Quoted text
# # #

You may know from reading these posts (Keep Learning post) that I do a lot of exercise — not to be a jock, rather to stay healthy.  It’s for cardio (biking everywhere) and nerve health (weight machines).  It doesn’t hurt that it helps me stay in my weight range (138-143 lbs;  I’m 5’8″, so this is close to “ideal,” whatever that means).

Two-and-a-half months ago, I was kicked in the thigh by a horse, just above the kneecap (thank goodness).  As a result, I was unable to bend my leg very well for 3 weeks, and therefore unable to ride my bike, use many of the weight machines, or do my evening stretches.  Awful.  Of course, much worse things happen to many people;  I’m merely noting that for me, this was awful.

I quickly started feeling logy, my energy level was diminished.  And I quickly gained a couple of pounds.  Moreover, I missed being on my bike zooming around in the fresh air, ringing my bell at passers-by.  I missed riding up to the gym for a workout.  And without my evening stretches, my whole body tightened up quite a bit (and I’m pretty tight in the first place).

After three weeks, I was gradually able to resume pedaling, and this was a relief.  Things started to improve, and then I had several trips during which I had no bike or gym access — walked a lot, but that’s all.  Fun trips, but didn’t help with getting back to “normal.”

# # #

Task details
Swap "horse" for "mule" in the exercise post, then write out the passage between "You may know" and "this was awful.", inclusive. Use only the exercise post above as your source.

# # #

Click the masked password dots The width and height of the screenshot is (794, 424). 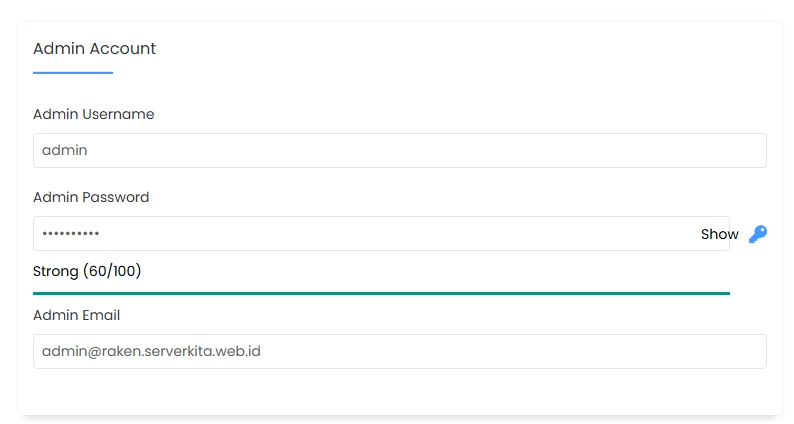click(70, 234)
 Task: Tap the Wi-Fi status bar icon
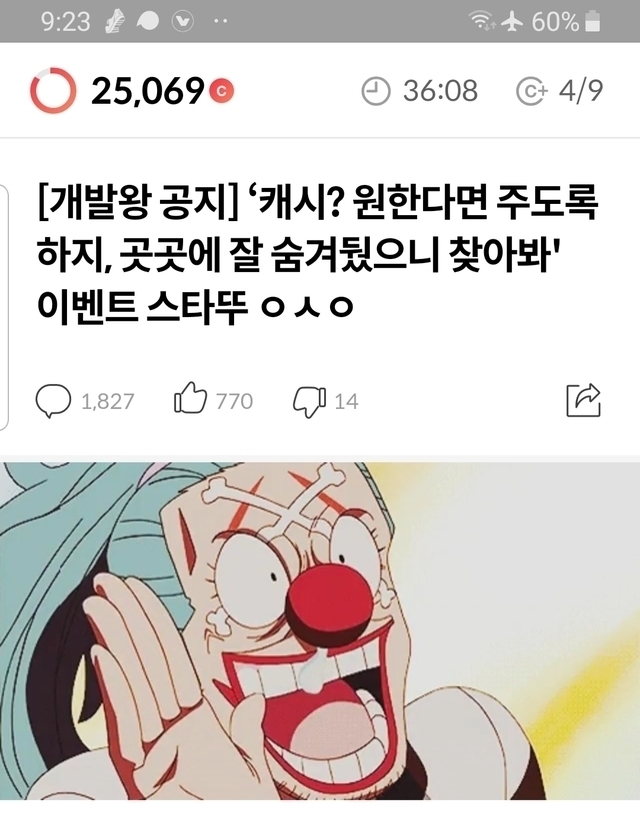pos(482,21)
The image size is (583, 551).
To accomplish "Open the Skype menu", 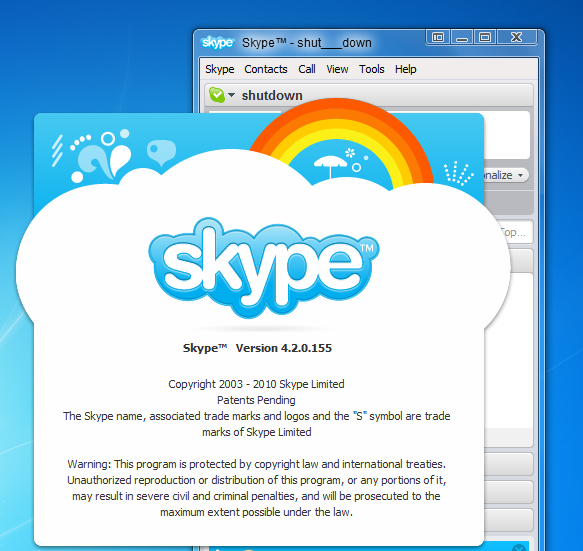I will pos(220,69).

# # #

Written solution
You may know from reading these posts (Keep Learning post) that I do a lot of exercise — not to be a jock, rather to stay healthy.  It’s for cardio (biking everywhere) and nerve health (weight machines).  It doesn’t hurt that it helps me stay in my weight range (138-143 lbs;  I’m 5’8″, so this is close to “ideal,” whatever that means).

Two-and-a-half months ago, I was kicked in the thigh by a mule, just above the kneecap (thank goodness).  As a result, I was unable to bend my leg very well for 3 weeks, and therefore unable to ride my bike, use many of the weight machines, or do my evening stretches.  Awful.  Of course, much worse things happen to many people;  I’m merely noting that for me, this was awful.